Exercise requirements. Using the listing below, copy exactly the lines from the one containing "The width and" to the one containing "Copy the banana", both lines included, and no others.

___ Supplied data ___

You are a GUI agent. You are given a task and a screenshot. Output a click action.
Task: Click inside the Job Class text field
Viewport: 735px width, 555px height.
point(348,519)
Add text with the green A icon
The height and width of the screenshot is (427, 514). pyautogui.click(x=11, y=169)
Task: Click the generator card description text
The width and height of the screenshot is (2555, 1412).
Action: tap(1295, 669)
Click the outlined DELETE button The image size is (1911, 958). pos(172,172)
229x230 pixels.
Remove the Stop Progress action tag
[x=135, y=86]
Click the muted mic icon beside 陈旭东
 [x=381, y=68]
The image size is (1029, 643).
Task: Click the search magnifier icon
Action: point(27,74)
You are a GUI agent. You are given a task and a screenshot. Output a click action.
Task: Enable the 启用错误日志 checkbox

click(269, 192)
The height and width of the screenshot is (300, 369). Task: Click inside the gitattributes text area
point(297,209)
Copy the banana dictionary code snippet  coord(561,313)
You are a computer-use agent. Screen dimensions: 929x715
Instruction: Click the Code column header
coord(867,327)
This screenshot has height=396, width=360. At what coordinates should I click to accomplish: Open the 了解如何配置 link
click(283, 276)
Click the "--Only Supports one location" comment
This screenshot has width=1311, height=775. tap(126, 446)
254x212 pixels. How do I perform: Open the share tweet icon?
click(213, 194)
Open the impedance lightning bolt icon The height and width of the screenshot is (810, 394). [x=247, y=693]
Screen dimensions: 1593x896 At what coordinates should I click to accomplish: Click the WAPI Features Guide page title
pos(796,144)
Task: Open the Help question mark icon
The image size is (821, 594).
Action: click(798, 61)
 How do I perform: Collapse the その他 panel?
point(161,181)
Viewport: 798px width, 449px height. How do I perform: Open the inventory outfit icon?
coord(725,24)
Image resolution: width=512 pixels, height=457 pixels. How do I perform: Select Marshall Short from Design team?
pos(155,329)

___

Answer to the problem.
The width and height of the screenshot is (2555, 1412).
Action: tap(1295, 669)
Click the outlined DELETE button The image size is (1911, 958). pos(172,172)
229x230 pixels.
Remove the Stop Progress action tag
[x=135, y=86]
Click the muted mic icon beside 陈旭东
 [x=381, y=68]
The image size is (1029, 643).
Task: Click the search magnifier icon
Action: point(27,74)
You are a GUI agent. You are given a task and a screenshot. Output a click action.
Task: Enable the 启用错误日志 checkbox

click(269, 192)
The height and width of the screenshot is (300, 369). Task: Click inside the gitattributes text area
point(297,209)
Copy the banana dictionary code snippet  coord(561,313)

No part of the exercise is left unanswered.